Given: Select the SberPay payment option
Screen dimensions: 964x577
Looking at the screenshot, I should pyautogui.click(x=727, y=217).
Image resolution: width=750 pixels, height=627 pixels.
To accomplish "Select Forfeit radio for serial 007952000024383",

--

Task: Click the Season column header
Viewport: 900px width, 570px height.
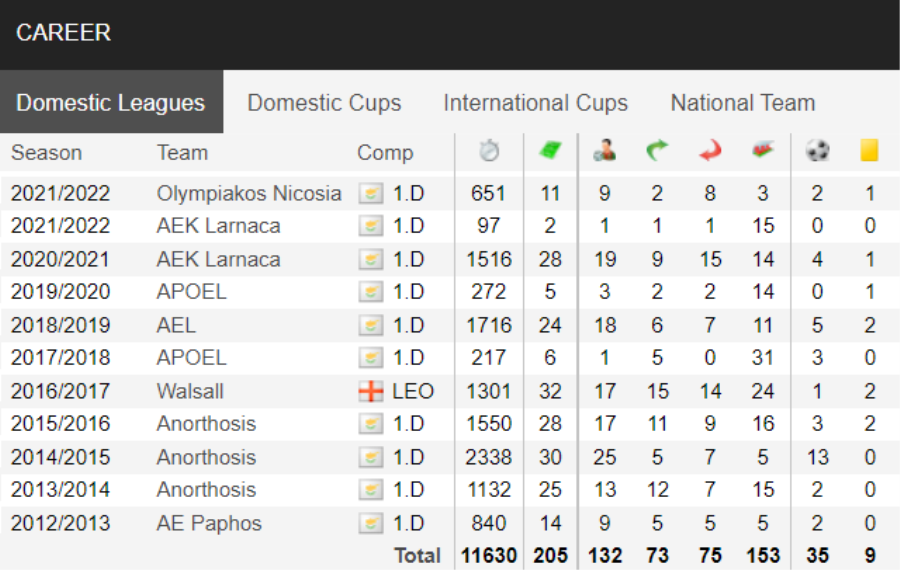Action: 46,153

...

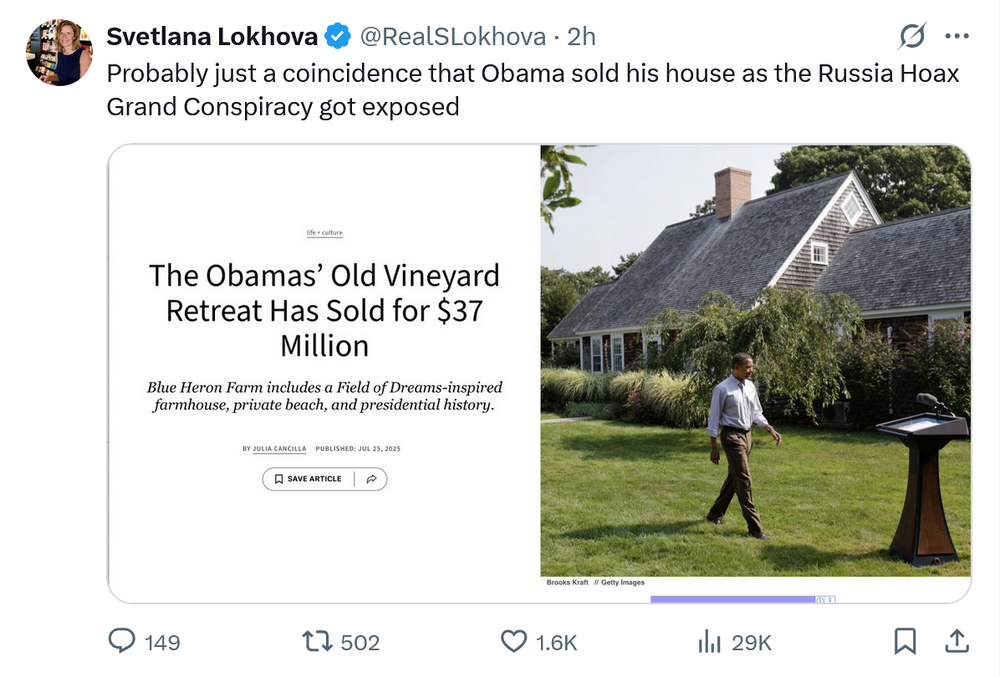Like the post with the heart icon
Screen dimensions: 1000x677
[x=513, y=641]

:: WHAT IS EXPECTED ::
The answer must be every line of the records that holds the string "Select".

:: ANSWER SPACE ::
Given: Select the SberPay payment option
To accomplish "Select Forfeit radio for serial 007952000024383",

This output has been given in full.